As the spotlight brightens on the financial services industry’s use of data, Senate Banking, Housing, and Urban Affairs Committee Chairman Mike Crapo (R-ID) and Ranking Member Sherrod Brown (D-OH) officially began their work on the issue with a February 13th press release inviting feedback by March 15 on data privacy, protection, and collection of sensitive information by financial regulators and private companies. The release comes on the heels of the New York Department of Financial Services (DFS) issuing Circular Letter No. 1 to address algorithms and the use of external consumer data and information sources in the underwriting of life insurance. In short, both state and federal financial regulators are now keenly focused on “big data” and consumer privacy and security.
The Senate’s action is broader than the New York DFS and can have a major impact on all financial services companies, not only insurers. That’s because the Senate release focused broadly on the Fair Credit Reporting Act, which was adopted to promote the accuracy of — and access to — information in consumer reports.
The release is a must-read for financial services companies. Here are some of the key takeaways:
The collection and use of personally identifiable information will be a major focus of the Senate Banking Committee this Congress. Notably, this was a joint press release from Chairman Crapo and Ranking Member Brown, indicating a bipartisan interest in this issue.
The release poses five unique questions that ask what can be accomplished through “regulation or legislation or by implementing best practices” to govern the financial services regulators and private industry’s collection, use, and protection of personally identifiable information. This hints at not just a study or guidance from the Banking Committee, but real potential for legislation.

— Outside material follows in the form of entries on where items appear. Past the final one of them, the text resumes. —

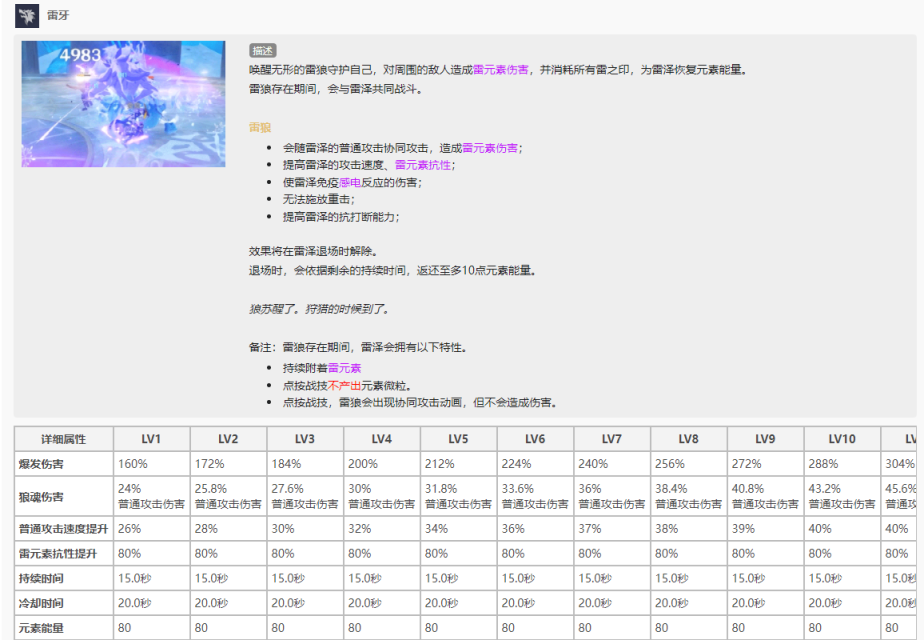Open the 感电 reaction link

click(x=349, y=182)
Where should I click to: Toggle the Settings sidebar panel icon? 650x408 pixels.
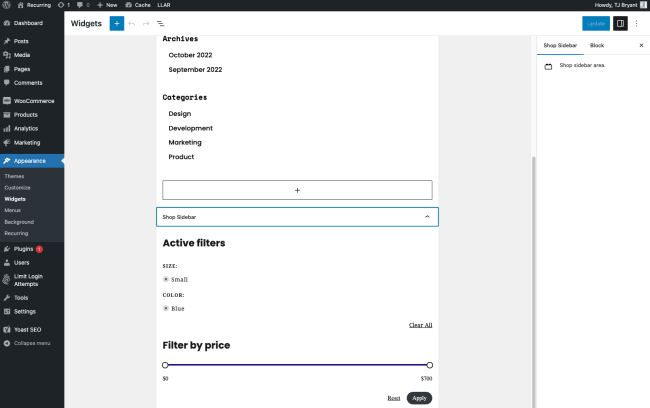[620, 22]
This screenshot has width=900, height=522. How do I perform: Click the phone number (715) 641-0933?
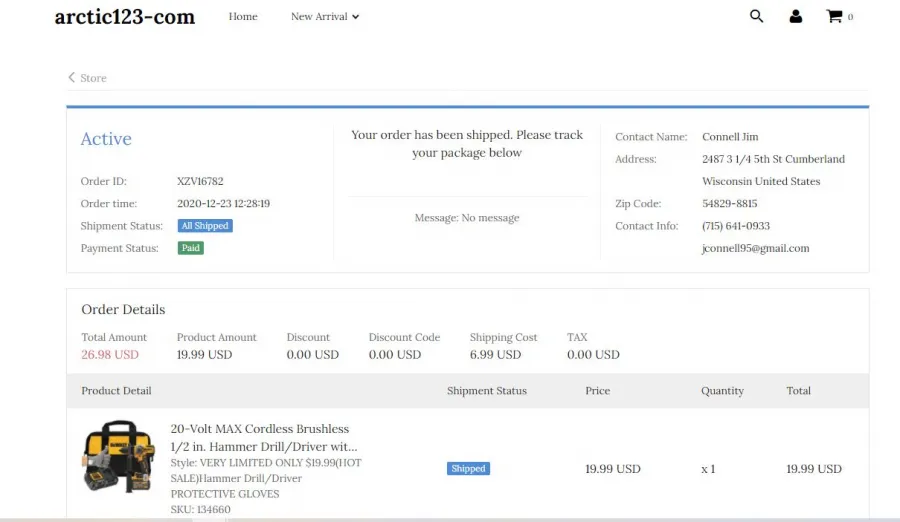pyautogui.click(x=736, y=226)
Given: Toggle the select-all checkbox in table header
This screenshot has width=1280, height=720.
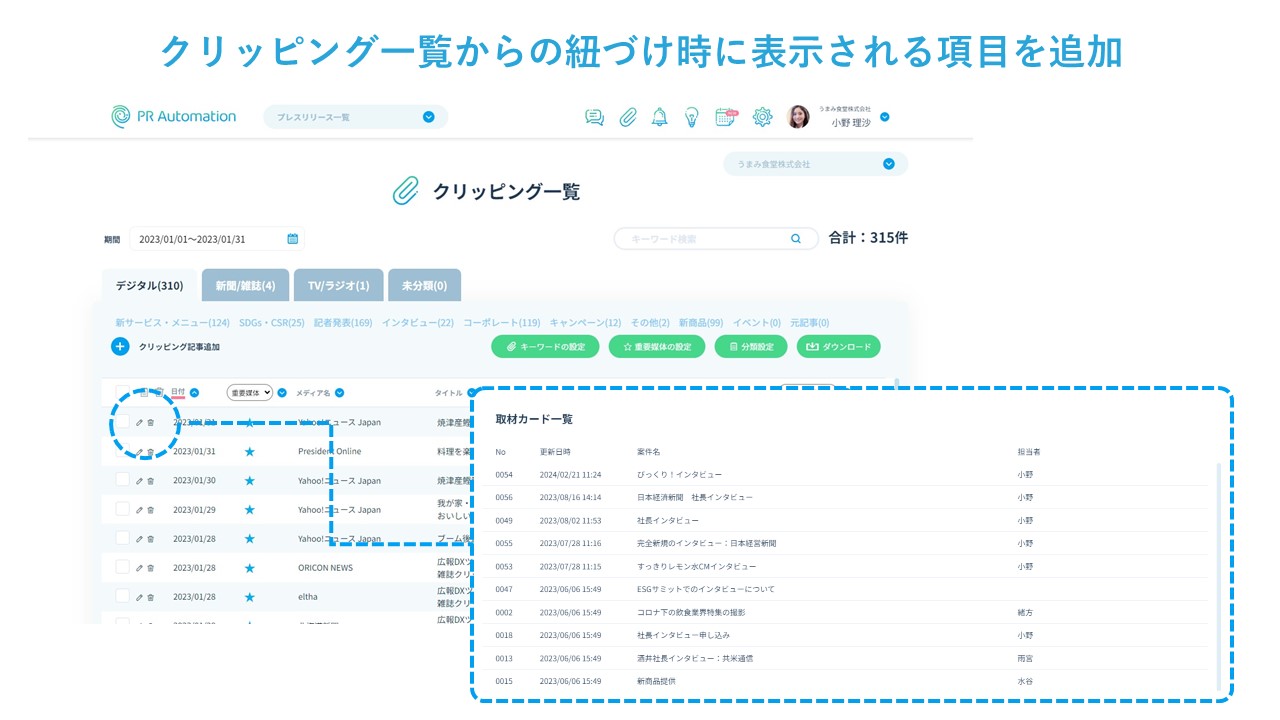Looking at the screenshot, I should click(122, 393).
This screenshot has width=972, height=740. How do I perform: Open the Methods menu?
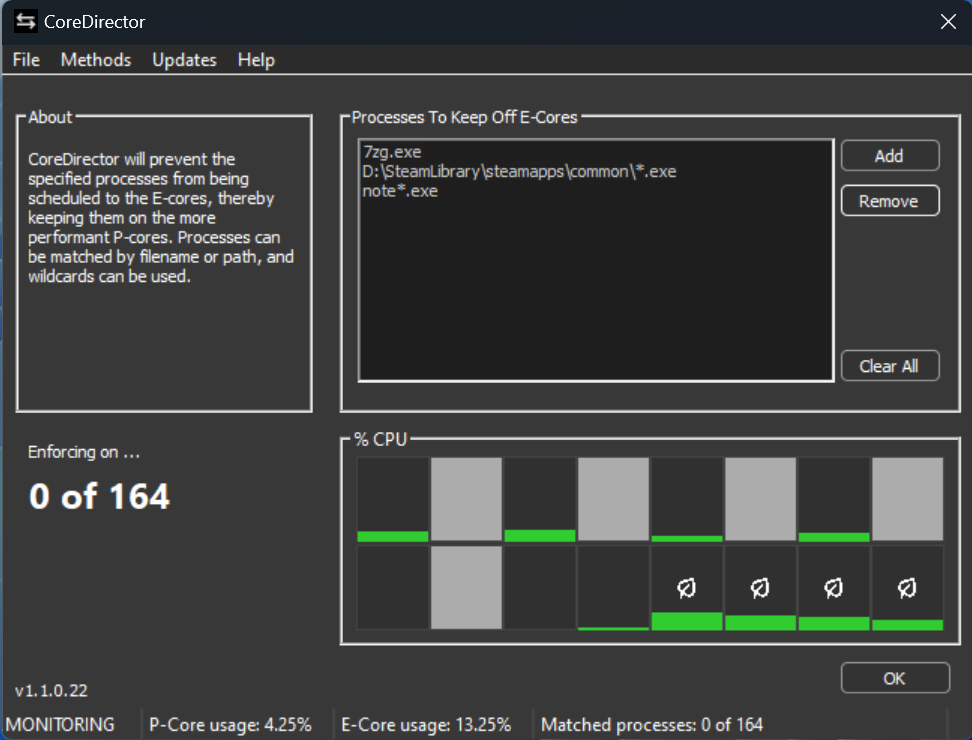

Three of the questions in the release address consumer “control” over consumer financial data, and how it is “used” and “shared,” while the other two questions address disclosure and access to data.
Interestingly, another major privacy law, the federal Gramm-Leach-Bliley Act, which includes provisions that govern privacy notices by financial institutions and related consumer data rights, is not mentioned in the release.
The Committee’s announcement highlights the fact that robust data privacy and security programs are now table stakes in the financial industry. And as we’ve mentioned before, big data and the algorithms that use big data are cool, but they should only be used with care. Let us know if this message starts to get annoying.